[A run of records]
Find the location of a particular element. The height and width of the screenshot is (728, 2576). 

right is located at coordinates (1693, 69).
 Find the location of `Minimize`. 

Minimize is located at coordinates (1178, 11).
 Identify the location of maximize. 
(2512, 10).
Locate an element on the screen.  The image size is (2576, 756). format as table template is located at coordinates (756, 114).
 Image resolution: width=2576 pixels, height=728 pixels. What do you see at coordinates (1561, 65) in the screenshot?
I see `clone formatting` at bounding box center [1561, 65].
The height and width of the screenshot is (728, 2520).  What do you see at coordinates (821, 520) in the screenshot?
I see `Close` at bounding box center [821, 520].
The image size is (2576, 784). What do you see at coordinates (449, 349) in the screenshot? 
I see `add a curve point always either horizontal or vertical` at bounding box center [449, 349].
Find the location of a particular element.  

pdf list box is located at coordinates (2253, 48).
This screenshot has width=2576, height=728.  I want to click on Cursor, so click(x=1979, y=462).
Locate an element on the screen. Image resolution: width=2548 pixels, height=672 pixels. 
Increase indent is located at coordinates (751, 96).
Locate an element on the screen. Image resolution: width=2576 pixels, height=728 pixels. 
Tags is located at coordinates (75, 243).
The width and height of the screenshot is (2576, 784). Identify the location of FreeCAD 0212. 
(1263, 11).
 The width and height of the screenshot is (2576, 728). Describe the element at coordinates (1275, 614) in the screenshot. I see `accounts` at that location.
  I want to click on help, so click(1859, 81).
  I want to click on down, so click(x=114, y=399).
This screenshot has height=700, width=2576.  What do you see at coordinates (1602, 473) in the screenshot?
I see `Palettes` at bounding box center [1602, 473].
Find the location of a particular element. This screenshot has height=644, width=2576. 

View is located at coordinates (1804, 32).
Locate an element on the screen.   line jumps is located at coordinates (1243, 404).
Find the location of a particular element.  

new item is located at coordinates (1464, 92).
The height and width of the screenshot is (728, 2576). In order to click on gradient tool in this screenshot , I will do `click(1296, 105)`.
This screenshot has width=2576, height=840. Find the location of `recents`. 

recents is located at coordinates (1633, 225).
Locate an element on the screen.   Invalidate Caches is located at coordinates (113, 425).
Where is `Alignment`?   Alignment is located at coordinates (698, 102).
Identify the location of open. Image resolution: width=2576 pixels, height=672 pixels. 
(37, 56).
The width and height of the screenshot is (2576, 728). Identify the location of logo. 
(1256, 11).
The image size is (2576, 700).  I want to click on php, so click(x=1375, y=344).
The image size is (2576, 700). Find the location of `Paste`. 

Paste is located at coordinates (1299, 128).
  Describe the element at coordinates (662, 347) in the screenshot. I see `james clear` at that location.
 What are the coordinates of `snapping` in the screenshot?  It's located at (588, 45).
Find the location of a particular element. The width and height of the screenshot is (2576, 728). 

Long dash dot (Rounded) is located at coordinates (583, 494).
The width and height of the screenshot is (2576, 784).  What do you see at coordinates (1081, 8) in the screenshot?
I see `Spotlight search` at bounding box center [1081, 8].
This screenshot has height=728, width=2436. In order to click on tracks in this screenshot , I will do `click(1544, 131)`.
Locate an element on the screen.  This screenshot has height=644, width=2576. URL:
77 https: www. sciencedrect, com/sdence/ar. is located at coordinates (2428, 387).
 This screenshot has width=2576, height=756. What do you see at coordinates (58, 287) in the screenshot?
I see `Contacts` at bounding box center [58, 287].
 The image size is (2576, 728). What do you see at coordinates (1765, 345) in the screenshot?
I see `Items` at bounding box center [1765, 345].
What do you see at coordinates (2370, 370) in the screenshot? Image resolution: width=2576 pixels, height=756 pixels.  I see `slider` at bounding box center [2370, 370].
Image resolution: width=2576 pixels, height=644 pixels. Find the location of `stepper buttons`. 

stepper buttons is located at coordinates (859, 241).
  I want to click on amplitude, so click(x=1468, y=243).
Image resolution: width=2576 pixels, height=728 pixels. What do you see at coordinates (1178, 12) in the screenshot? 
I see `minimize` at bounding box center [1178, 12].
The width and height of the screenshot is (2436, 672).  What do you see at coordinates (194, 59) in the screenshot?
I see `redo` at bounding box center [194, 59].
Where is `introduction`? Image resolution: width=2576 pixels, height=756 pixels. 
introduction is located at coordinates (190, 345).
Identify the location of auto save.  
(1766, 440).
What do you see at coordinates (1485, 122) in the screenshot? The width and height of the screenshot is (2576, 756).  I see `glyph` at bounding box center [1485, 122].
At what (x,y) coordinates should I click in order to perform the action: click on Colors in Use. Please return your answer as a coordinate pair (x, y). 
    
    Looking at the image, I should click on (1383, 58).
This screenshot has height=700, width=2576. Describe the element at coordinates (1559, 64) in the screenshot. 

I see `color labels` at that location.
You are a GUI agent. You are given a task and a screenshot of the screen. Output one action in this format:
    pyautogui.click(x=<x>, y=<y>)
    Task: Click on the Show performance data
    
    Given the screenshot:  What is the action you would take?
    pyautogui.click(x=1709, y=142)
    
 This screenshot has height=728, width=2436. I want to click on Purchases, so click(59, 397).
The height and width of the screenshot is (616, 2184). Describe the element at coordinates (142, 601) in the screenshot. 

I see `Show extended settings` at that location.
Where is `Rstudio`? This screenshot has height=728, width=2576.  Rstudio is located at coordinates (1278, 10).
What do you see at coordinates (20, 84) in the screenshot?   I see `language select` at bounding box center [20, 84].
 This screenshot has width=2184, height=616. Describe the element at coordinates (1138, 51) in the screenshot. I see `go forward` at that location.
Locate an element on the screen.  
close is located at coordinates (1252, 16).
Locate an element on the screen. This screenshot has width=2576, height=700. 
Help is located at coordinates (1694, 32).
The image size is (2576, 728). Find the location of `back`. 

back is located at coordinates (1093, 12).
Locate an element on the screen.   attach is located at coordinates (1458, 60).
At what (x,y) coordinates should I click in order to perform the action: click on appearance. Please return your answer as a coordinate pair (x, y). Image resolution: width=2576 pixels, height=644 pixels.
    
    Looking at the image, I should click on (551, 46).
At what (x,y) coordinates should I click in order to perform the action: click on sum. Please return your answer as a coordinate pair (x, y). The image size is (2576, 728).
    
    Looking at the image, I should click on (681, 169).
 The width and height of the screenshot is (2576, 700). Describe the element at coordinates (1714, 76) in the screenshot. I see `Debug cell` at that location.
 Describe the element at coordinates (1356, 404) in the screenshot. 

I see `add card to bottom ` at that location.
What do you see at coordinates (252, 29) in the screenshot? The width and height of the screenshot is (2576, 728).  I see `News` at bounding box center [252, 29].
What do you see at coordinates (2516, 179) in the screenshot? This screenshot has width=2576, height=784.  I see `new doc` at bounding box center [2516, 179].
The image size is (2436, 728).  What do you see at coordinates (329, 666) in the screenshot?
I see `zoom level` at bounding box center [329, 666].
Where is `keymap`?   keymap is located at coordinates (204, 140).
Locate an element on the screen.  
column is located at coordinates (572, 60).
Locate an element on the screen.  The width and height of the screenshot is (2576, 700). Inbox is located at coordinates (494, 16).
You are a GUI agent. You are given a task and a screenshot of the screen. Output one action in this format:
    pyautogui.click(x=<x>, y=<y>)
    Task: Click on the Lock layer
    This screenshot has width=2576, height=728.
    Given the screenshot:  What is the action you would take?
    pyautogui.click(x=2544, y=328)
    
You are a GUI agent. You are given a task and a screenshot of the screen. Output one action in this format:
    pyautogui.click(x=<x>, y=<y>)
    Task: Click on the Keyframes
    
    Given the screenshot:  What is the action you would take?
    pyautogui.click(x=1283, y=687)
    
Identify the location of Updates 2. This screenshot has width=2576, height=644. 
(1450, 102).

→ **Objective**:
Reproduce every one of the records above, line for line, with no changes.

→ **Answer to the exercise**:
Find the location of a particular element. The height and width of the screenshot is (728, 2576). 

right is located at coordinates (1693, 69).
 Find the location of `Minimize`. 

Minimize is located at coordinates (1178, 11).
 Identify the location of maximize. 
(2512, 10).
Locate an element on the screen.  The image size is (2576, 756). format as table template is located at coordinates (756, 114).
 Image resolution: width=2576 pixels, height=728 pixels. What do you see at coordinates (1561, 65) in the screenshot?
I see `clone formatting` at bounding box center [1561, 65].
The height and width of the screenshot is (728, 2520).  What do you see at coordinates (821, 520) in the screenshot?
I see `Close` at bounding box center [821, 520].
The image size is (2576, 784). What do you see at coordinates (449, 349) in the screenshot? 
I see `add a curve point always either horizontal or vertical` at bounding box center [449, 349].
Find the location of a particular element.  

pdf list box is located at coordinates (2253, 48).
This screenshot has width=2576, height=728.  I want to click on Cursor, so click(x=1979, y=462).
Locate an element on the screen. Image resolution: width=2548 pixels, height=672 pixels. 
Increase indent is located at coordinates (751, 96).
Locate an element on the screen. Image resolution: width=2576 pixels, height=728 pixels. 
Tags is located at coordinates (75, 243).
The width and height of the screenshot is (2576, 784). Identify the location of FreeCAD 0212. 
(1263, 11).
 The width and height of the screenshot is (2576, 728). Describe the element at coordinates (1275, 614) in the screenshot. I see `accounts` at that location.
  I want to click on help, so click(1859, 81).
  I want to click on down, so click(x=114, y=399).
This screenshot has height=700, width=2576.  What do you see at coordinates (1602, 473) in the screenshot?
I see `Palettes` at bounding box center [1602, 473].
Find the location of a particular element. This screenshot has height=644, width=2576. 

View is located at coordinates (1804, 32).
Locate an element on the screen.   line jumps is located at coordinates (1243, 404).
Find the location of a particular element.  

new item is located at coordinates (1464, 92).
The height and width of the screenshot is (728, 2576). In order to click on gradient tool in this screenshot , I will do `click(1296, 105)`.
This screenshot has width=2576, height=840. Find the location of `recents`. 

recents is located at coordinates (1633, 225).
Locate an element on the screen.   Invalidate Caches is located at coordinates (113, 425).
Where is `Alignment`?   Alignment is located at coordinates (698, 102).
Identify the location of open. Image resolution: width=2576 pixels, height=672 pixels. 
(37, 56).
The width and height of the screenshot is (2576, 728). Identify the location of logo. 
(1256, 11).
The image size is (2576, 700).  I want to click on php, so click(x=1375, y=344).
The image size is (2576, 700). Find the location of `Paste`. 

Paste is located at coordinates (1299, 128).
  Describe the element at coordinates (662, 347) in the screenshot. I see `james clear` at that location.
 What are the coordinates of `snapping` in the screenshot?  It's located at (588, 45).
Find the location of a particular element. The width and height of the screenshot is (2576, 728). 

Long dash dot (Rounded) is located at coordinates (583, 494).
The width and height of the screenshot is (2576, 784).  What do you see at coordinates (1081, 8) in the screenshot?
I see `Spotlight search` at bounding box center [1081, 8].
This screenshot has height=728, width=2436. In order to click on tracks in this screenshot , I will do `click(1544, 131)`.
Locate an element on the screen.  This screenshot has height=644, width=2576. URL:
77 https: www. sciencedrect, com/sdence/ar. is located at coordinates (2428, 387).
 This screenshot has width=2576, height=756. What do you see at coordinates (58, 287) in the screenshot?
I see `Contacts` at bounding box center [58, 287].
 The image size is (2576, 728). What do you see at coordinates (1765, 345) in the screenshot?
I see `Items` at bounding box center [1765, 345].
What do you see at coordinates (2370, 370) in the screenshot? Image resolution: width=2576 pixels, height=756 pixels.  I see `slider` at bounding box center [2370, 370].
Image resolution: width=2576 pixels, height=644 pixels. Find the location of `stepper buttons`. 

stepper buttons is located at coordinates (859, 241).
  I want to click on amplitude, so click(x=1468, y=243).
Image resolution: width=2576 pixels, height=728 pixels. What do you see at coordinates (1178, 12) in the screenshot? 
I see `minimize` at bounding box center [1178, 12].
The width and height of the screenshot is (2436, 672).  What do you see at coordinates (194, 59) in the screenshot?
I see `redo` at bounding box center [194, 59].
Where is `introduction`? Image resolution: width=2576 pixels, height=756 pixels. 
introduction is located at coordinates (190, 345).
Identify the location of auto save.  
(1766, 440).
What do you see at coordinates (1485, 122) in the screenshot? The width and height of the screenshot is (2576, 756).  I see `glyph` at bounding box center [1485, 122].
At what (x,y) coordinates should I click in order to perform the action: click on Colors in Use. Please return your answer as a coordinate pair (x, y). 
    
    Looking at the image, I should click on (1383, 58).
This screenshot has height=700, width=2576. Describe the element at coordinates (1559, 64) in the screenshot. 

I see `color labels` at that location.
You are a GUI agent. You are given a task and a screenshot of the screen. Output one action in this format:
    pyautogui.click(x=<x>, y=<y>)
    Task: Click on the Show performance data
    
    Given the screenshot:  What is the action you would take?
    pyautogui.click(x=1709, y=142)
    
 This screenshot has height=728, width=2436. I want to click on Purchases, so click(59, 397).
The height and width of the screenshot is (616, 2184). Describe the element at coordinates (142, 601) in the screenshot. 

I see `Show extended settings` at that location.
Where is `Rstudio`? This screenshot has height=728, width=2576.  Rstudio is located at coordinates (1278, 10).
What do you see at coordinates (20, 84) in the screenshot?   I see `language select` at bounding box center [20, 84].
 This screenshot has width=2184, height=616. Describe the element at coordinates (1138, 51) in the screenshot. I see `go forward` at that location.
Locate an element on the screen.  
close is located at coordinates (1252, 16).
Locate an element on the screen. This screenshot has width=2576, height=700. 
Help is located at coordinates (1694, 32).
The image size is (2576, 728). Find the location of `back`. 

back is located at coordinates (1093, 12).
Locate an element on the screen.   attach is located at coordinates (1458, 60).
At what (x,y) coordinates should I click in order to perform the action: click on appearance. Please return your answer as a coordinate pair (x, y). Image resolution: width=2576 pixels, height=644 pixels.
    
    Looking at the image, I should click on (551, 46).
At what (x,y) coordinates should I click in order to perform the action: click on sum. Please return your answer as a coordinate pair (x, y). The image size is (2576, 728).
    
    Looking at the image, I should click on (681, 169).
 The width and height of the screenshot is (2576, 700). Describe the element at coordinates (1714, 76) in the screenshot. I see `Debug cell` at that location.
 Describe the element at coordinates (1356, 404) in the screenshot. 

I see `add card to bottom ` at that location.
What do you see at coordinates (252, 29) in the screenshot? The width and height of the screenshot is (2576, 728).  I see `News` at bounding box center [252, 29].
What do you see at coordinates (2516, 179) in the screenshot? This screenshot has width=2576, height=784.  I see `new doc` at bounding box center [2516, 179].
The image size is (2436, 728).  What do you see at coordinates (329, 666) in the screenshot?
I see `zoom level` at bounding box center [329, 666].
Where is `keymap`?   keymap is located at coordinates (204, 140).
Locate an element on the screen.  
column is located at coordinates (572, 60).
Locate an element on the screen.  The width and height of the screenshot is (2576, 700). Inbox is located at coordinates (494, 16).
You are a GUI agent. You are given a task and a screenshot of the screen. Output one action in this format:
    pyautogui.click(x=<x>, y=<y>)
    Task: Click on the Lock layer
    This screenshot has width=2576, height=728.
    Given the screenshot:  What is the action you would take?
    pyautogui.click(x=2544, y=328)
    
You are a GUI agent. You are given a task and a screenshot of the screen. Output one action in this format:
    pyautogui.click(x=<x>, y=<y>)
    Task: Click on the Keyframes
    
    Given the screenshot:  What is the action you would take?
    pyautogui.click(x=1283, y=687)
    
Identify the location of Updates 2. This screenshot has width=2576, height=644. 
(1450, 102).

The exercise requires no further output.